No direct link to a canonical López-Otín hallmark has been established in a verifiable primary source. Plausible associations (speculative):

Hallmark	Proposed association	Evidence quality
altered-intercellular-communication	GHK-Cu acts as a paracrine peptide signal modulating fibroblast and immune cell behaviour	Mechanistic, in vitro; no in vivo aging model
chronic-inflammation	Anti-inflammatory effects documented in zebrafish model	Single model organism; needs-human-replication
stem-cell-exhaustion	ECM niche quality supports stem cell function in aged muscle/skin	Indirect; no direct data

Decision: hallmarks: left empty in frontmatter. An association with altered-intercellular-communication is the most defensible given the paracrine signalling mechanism, but cannot be asserted without direct aging-model evidence. The R16 intervention matrix checklist requires at least one hallmark wikilink for compound pages — this is a schema gap that must be escalated (see summary below). needs-canonical-hallmark-assignment

Topical vs. injectable — clinical evidence split

Topical (cosmetic and wound-healing):

GHK-Cu is an ingredient in numerous cosmetic products (face serums, wound-healing creams) in concentrations typically 0.01–2%.
Topical delivery is the best-supported route by the (limited) human data. A 2025 review by Mortazavi et al. ⁸ identifies a “surprising absence of clinical studies” despite widespread cosmetic use.
Skin permeation of GHK-Cu through intact stratum corneum is limited; liposomal and palmitoylated derivatives (Pal-GHK, Pal-GQPR) are used to improve penetration [^ogorek2025;
No FDA-approved topical GHK-Cu drug product exists; it is a cosmetic ingredient regulated as such.

Injectable (compounding pharmacy context):

Before FDA PCAC 503A bulk-list restrictions, injectable GHK-Cu was formulated by compounding pharmacies for subcutaneous or intramuscular use.
No published placebo-controlled RCT of injectable GHK-Cu in humans for any indication has been identified in this seeding pass.
Injectable copper administration carries risk of copper toxicity (see Safety below); the therapeutic window relative to toxicity has not been characterized for GHK-Cu specifically.

Practical rule: topical cosmetic evidence does NOT transfer to injectable efficacy claims. The routes have different PK profiles, different dose delivered to systemic circulation, and different risk profiles.

Pharmacokinetics

Formal human PK data for GHK-Cu is sparse.

Topical: skin penetration is low for the free peptide; effective topical delivery requires formulation engineering (liposomes, palmitoyl conjugates) ⁹.
Injectable: once in circulation, GHK peptide is expected to have a short half-life (~minutes to low hours) due to proteolytic degradation by serum and tissue peptidases; copper would redistribute to albumin and ceruloplasmin.
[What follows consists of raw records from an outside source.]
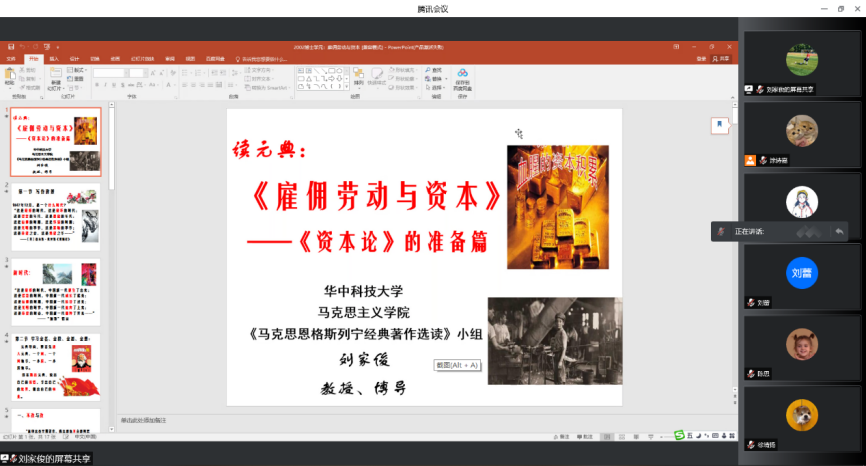This screenshot has width=866, height=466.
Task: Open the Select dropdown in Editing group
Action: point(436,88)
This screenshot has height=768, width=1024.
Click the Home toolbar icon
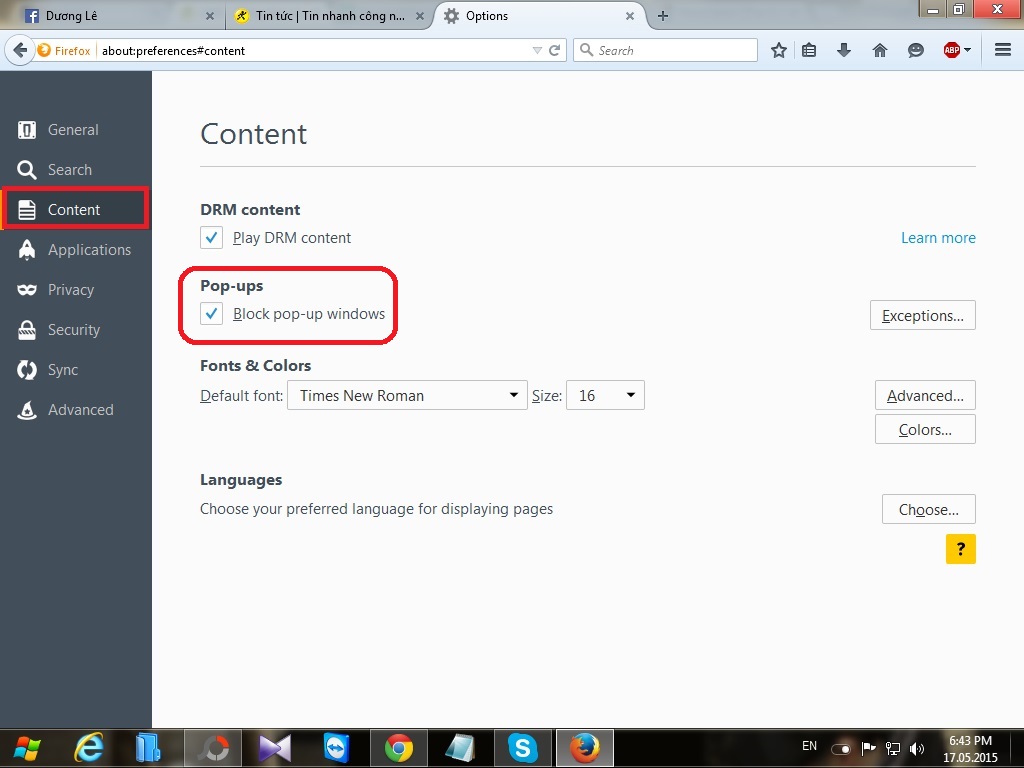point(880,50)
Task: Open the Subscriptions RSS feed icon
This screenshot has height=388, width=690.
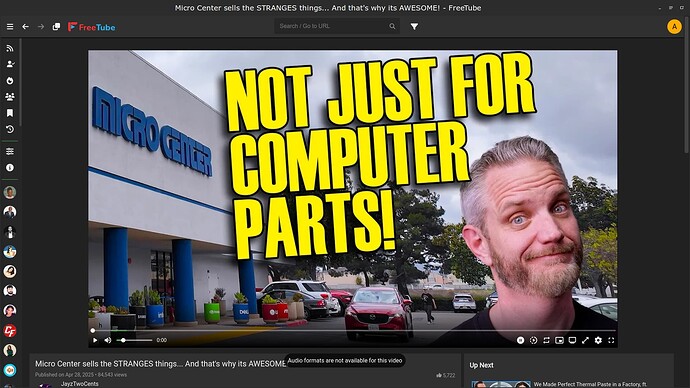Action: (10, 48)
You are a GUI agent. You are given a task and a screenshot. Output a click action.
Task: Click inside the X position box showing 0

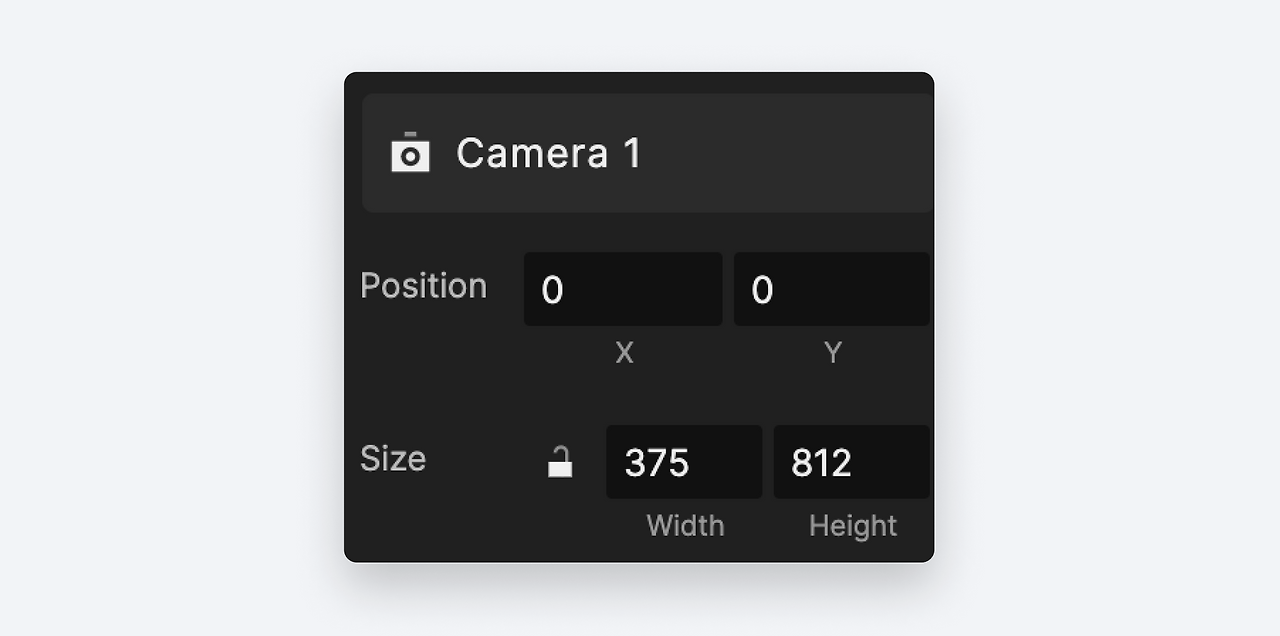point(622,289)
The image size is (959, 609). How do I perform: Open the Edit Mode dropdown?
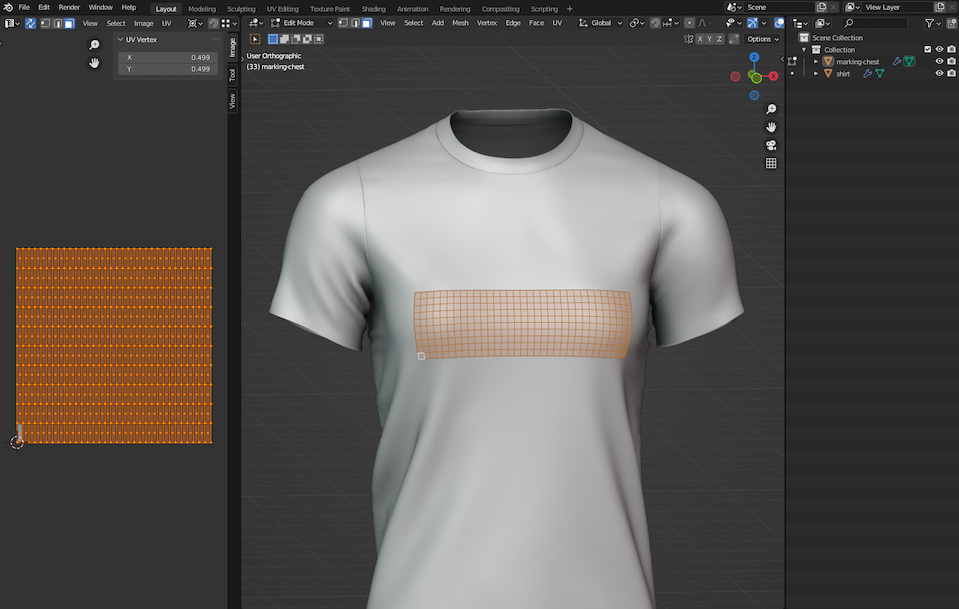pyautogui.click(x=297, y=23)
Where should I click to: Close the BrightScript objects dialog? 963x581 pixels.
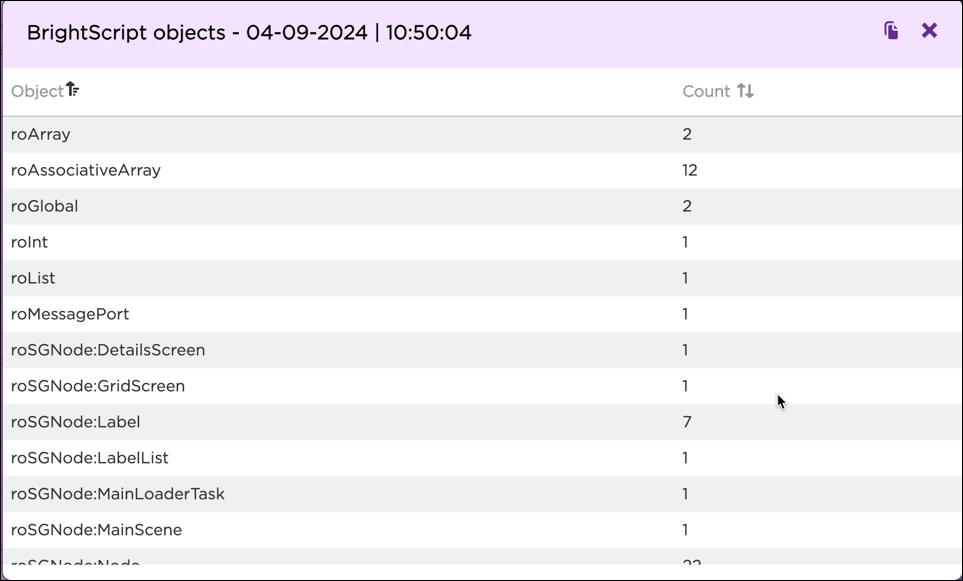click(928, 31)
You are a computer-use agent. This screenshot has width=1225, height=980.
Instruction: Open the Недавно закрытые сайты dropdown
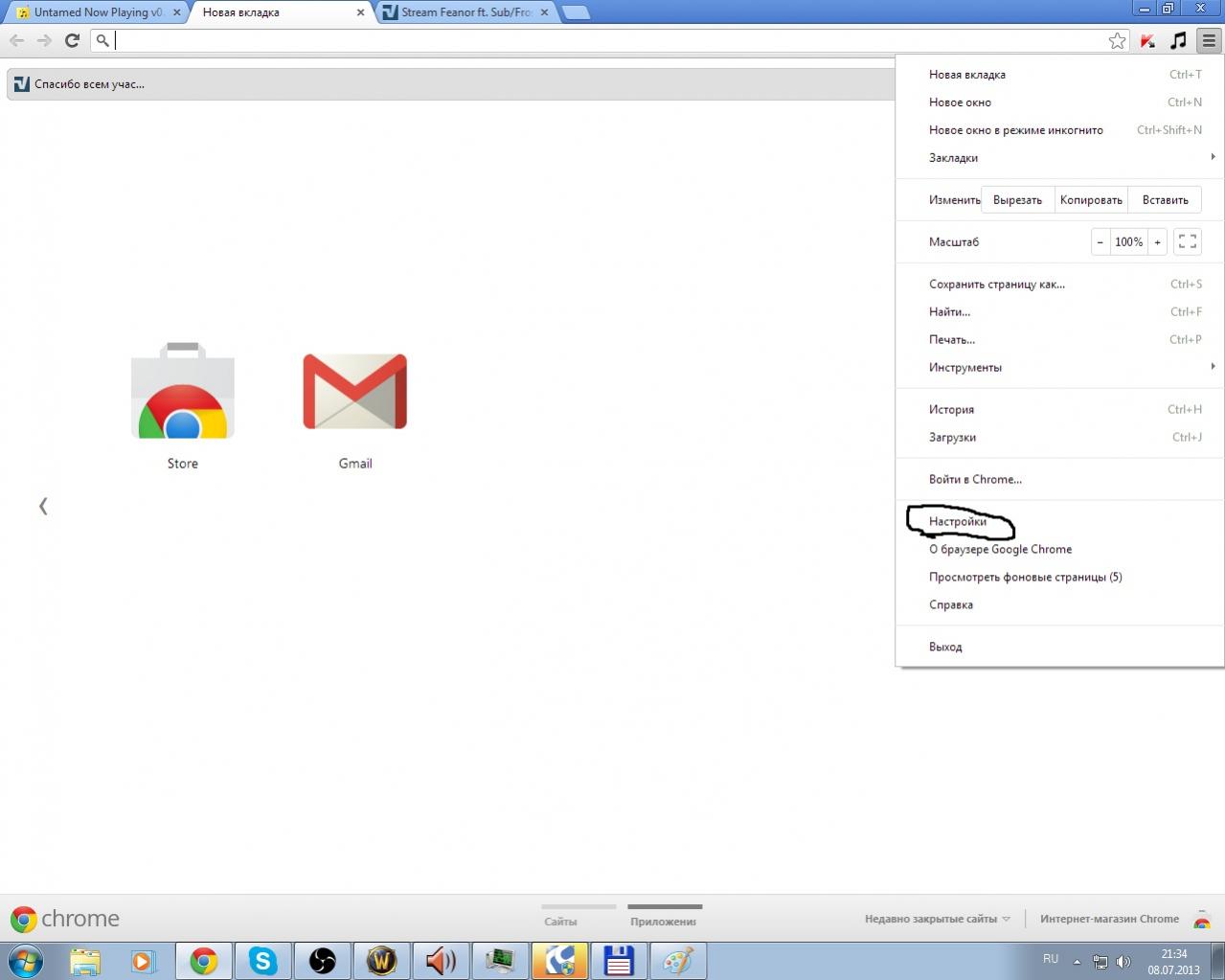[x=937, y=919]
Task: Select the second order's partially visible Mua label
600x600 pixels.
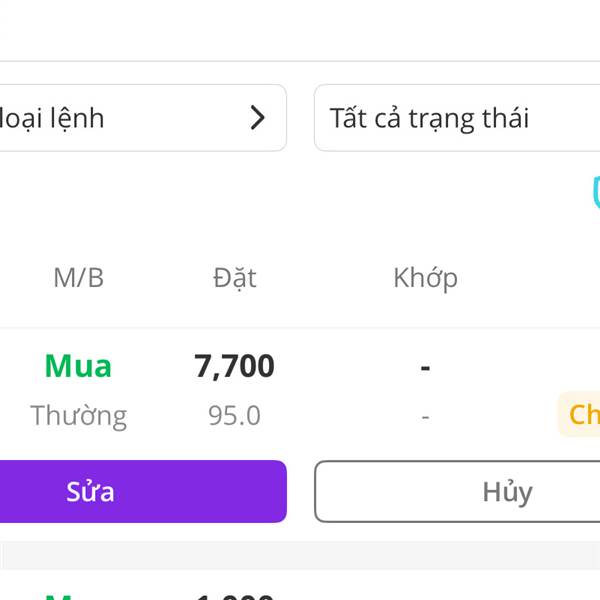Action: click(59, 597)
No published human PK study was found.
Oral bioavailability: tripeptides are partially absorbed intact but predominantly hydrolyzed to amino acids; GHK-specific oral bioavailability is not reported. dose-response-unclear

Safety

Topical: generally well-tolerated at cosmetic concentrations; no serious adverse events reported in reviews.

Injectable copper context: Copper toxicity (hepatic accumulation, oxidative damage) is well-documented at supraphysiological doses. GHK-Cu at pharmacological injectable doses delivers bioavailable copper; the therapeutic index relative to copper toxicity for this specific formulation is not characterized. This is a material safety gap for injectable use. long-term-unknown

No human clinical safety study for injectable GHK-Cu was found in this seeding pass.

Human evidence summary

Route	Evidence	Notes
Topical cosmetic	Preclinical + observational cosmetic literature	No blinded RCT with objective endpoints
Injectable	None identified	No published trial
Ex vivo skin	Mechanistic collagen-synthesis data in fibroblasts	Well-replicated at cell level; not in vivo human

human-evidence-level: limited — applies to topical route with the note that the evidence base is largely cosmetic-grade (no blinded RCT with objective endpoints). Injectable evidence is none.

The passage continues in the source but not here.